After revelations that Google failed to let consumers know of a microphone in its Nest security devices, a longtime privacy advocacy group is calling on the Federal Trade Commission (FTC) to take action.
“It is entirely unclear whether Google, a remote hacker, or anyone else enabled the microphones in the Nest devices after they were installed by customers in their homes,” EPIC said in the letter, in part.
Google says the microphone on Nest devices is turned off by default and that any mic present in a Nest device only turns on if users enable the voice-activated Google Assistant.
Still, EPIC wants a federal commission to not only weigh in on privacy concerns, but to break the Nest business away from Google entirely.
“The FTC should now commence an enforcement action against Google with the aim of divesting the company of Nest and requiring also that Google disgorge the data it wrongfully obtained from Nest customers,” EPIC wrote.
The request for Google to give up the smart-home hardware company it acquired in 2014 for over $3 billion is a bold one for the advocacy group, but this isn’t the first time EPIC has tried taking on Google.
In 2007, when Google started equipping fleets of cars around the world with digital cameras to take photographs for its Street View project, consumers were concerned over the invasiveness of the photos themselves.
But by May 2010, Google admitted it was doing something worse.
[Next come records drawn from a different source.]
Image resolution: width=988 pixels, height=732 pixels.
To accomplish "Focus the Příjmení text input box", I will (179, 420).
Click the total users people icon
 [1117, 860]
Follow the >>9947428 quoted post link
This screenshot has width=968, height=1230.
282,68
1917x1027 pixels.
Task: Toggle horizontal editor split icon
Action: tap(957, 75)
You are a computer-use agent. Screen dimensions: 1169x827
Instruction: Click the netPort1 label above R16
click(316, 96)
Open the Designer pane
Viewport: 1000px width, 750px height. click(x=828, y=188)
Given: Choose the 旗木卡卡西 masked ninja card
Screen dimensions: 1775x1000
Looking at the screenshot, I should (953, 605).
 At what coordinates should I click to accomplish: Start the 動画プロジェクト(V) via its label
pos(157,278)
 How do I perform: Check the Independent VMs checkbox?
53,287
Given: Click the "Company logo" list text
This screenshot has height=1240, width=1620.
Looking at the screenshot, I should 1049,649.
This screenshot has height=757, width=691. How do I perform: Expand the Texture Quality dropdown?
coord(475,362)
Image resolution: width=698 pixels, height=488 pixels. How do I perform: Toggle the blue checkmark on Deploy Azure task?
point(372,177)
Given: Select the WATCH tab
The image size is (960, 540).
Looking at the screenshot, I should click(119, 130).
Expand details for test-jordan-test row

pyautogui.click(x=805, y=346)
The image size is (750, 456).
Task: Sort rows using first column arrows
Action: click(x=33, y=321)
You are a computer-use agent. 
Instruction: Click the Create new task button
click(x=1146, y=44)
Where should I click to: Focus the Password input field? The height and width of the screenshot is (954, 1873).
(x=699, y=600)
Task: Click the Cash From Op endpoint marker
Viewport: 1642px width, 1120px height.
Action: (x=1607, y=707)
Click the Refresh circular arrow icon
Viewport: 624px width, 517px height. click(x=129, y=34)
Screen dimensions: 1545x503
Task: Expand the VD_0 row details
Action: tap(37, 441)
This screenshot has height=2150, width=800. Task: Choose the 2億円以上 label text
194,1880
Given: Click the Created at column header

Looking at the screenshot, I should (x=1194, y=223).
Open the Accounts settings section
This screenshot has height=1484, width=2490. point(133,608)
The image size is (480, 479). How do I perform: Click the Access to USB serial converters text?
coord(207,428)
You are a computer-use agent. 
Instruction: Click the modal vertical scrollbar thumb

The company said that in the process of collecting the street view photos, it was also collecting copious amounts of Wi-Fi data, including MAC addresses (the unique ID for Wi-Fi devices) and network SSIDs (the user-assigned network ID name).
That month, EPIC urged federal investigators to look into Google’s collection of Wi-Fi data and soon after, the FTC took up the case.
By October 2010, Google said it would stop collecting such sensitive information for its Street View project and apologized for doing so in the first place. The company also said its misstep was more egregious than initially reported, saying that in some cases emails, URLs, and passwords were captured and stored.
“We are mortified by what happened,” Alan Eustace, Senior VP of Engineering and Research wrote at the time. “But confident that these changes to our processes and structure will significantly improve our internal privacy and security practices for the benefit of all our users.”
That October, the FTC ended its investigation after the “assurances” Google provided that it would no longer collect such sensitive Wi-Fi data.
Now, with EPIC’s letter on Wednesday and lawmakers already criticizing Google for its failure to disclose proper information about its Nest devices, a federal investigation into the matter may actually come to fruition.